Stored data:

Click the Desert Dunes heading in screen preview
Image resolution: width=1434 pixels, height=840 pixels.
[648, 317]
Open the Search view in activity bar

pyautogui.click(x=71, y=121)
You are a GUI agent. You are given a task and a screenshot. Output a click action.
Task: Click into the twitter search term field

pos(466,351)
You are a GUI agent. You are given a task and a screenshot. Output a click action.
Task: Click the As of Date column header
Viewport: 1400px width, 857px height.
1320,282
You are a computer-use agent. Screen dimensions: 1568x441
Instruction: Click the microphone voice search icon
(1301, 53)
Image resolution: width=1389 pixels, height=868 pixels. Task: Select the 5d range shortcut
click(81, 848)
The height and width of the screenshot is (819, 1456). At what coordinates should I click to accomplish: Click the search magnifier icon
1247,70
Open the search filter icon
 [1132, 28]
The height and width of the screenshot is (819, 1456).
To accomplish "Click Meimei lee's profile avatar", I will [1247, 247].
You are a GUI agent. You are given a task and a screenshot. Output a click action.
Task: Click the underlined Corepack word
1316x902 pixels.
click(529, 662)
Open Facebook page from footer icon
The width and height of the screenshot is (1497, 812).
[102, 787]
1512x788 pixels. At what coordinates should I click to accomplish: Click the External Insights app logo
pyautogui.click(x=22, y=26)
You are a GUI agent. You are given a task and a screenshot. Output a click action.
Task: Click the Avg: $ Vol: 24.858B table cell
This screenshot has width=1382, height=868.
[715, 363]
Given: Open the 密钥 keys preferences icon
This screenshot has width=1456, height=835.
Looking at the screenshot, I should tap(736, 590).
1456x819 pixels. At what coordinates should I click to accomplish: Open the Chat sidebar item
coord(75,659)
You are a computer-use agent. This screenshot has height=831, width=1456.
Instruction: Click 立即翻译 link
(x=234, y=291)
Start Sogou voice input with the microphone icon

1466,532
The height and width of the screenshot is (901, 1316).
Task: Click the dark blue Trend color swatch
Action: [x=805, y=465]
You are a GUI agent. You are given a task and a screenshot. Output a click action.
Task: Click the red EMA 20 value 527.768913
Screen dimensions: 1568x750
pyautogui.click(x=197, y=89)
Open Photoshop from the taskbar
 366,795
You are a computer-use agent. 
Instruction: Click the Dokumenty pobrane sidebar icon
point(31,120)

Required action >> All of the records above are to be printed again exactly as they appear.

Output for this task >>
Click the Desert Dunes heading in screen preview
Image resolution: width=1434 pixels, height=840 pixels.
[648, 317]
Open the Search view in activity bar

pyautogui.click(x=71, y=121)
You are a GUI agent. You are given a task and a screenshot. Output a click action.
Task: Click into the twitter search term field

pos(466,351)
You are a GUI agent. You are given a task and a screenshot. Output a click action.
Task: Click the As of Date column header
Viewport: 1400px width, 857px height.
1320,282
You are a computer-use agent. Screen dimensions: 1568x441
Instruction: Click the microphone voice search icon
(1301, 53)
Image resolution: width=1389 pixels, height=868 pixels. Task: Select the 5d range shortcut
click(81, 848)
The height and width of the screenshot is (819, 1456). At what coordinates should I click to accomplish: Click the search magnifier icon
1247,70
Open the search filter icon
 [1132, 28]
The height and width of the screenshot is (819, 1456).
To accomplish "Click Meimei lee's profile avatar", I will [1247, 247].
You are a GUI agent. You are given a task and a screenshot. Output a click action.
Task: Click the underlined Corepack word
1316x902 pixels.
click(529, 662)
Open Facebook page from footer icon
The width and height of the screenshot is (1497, 812).
[102, 787]
1512x788 pixels. At what coordinates should I click to accomplish: Click the External Insights app logo
pyautogui.click(x=22, y=26)
You are a GUI agent. You are given a task and a screenshot. Output a click action.
Task: Click the Avg: $ Vol: 24.858B table cell
This screenshot has width=1382, height=868.
[715, 363]
Given: Open the 密钥 keys preferences icon
This screenshot has width=1456, height=835.
Looking at the screenshot, I should tap(736, 590).
1456x819 pixels. At what coordinates should I click to accomplish: Open the Chat sidebar item
coord(75,659)
You are a computer-use agent. This screenshot has height=831, width=1456.
Instruction: Click 立即翻译 link
(x=234, y=291)
Start Sogou voice input with the microphone icon

1466,532
The height and width of the screenshot is (901, 1316).
Task: Click the dark blue Trend color swatch
Action: [x=805, y=465]
You are a GUI agent. You are given a task and a screenshot. Output a click action.
Task: Click the red EMA 20 value 527.768913
Screen dimensions: 1568x750
pyautogui.click(x=197, y=89)
Open Photoshop from the taskbar
 366,795
You are a computer-use agent. 
Instruction: Click the Dokumenty pobrane sidebar icon
point(31,120)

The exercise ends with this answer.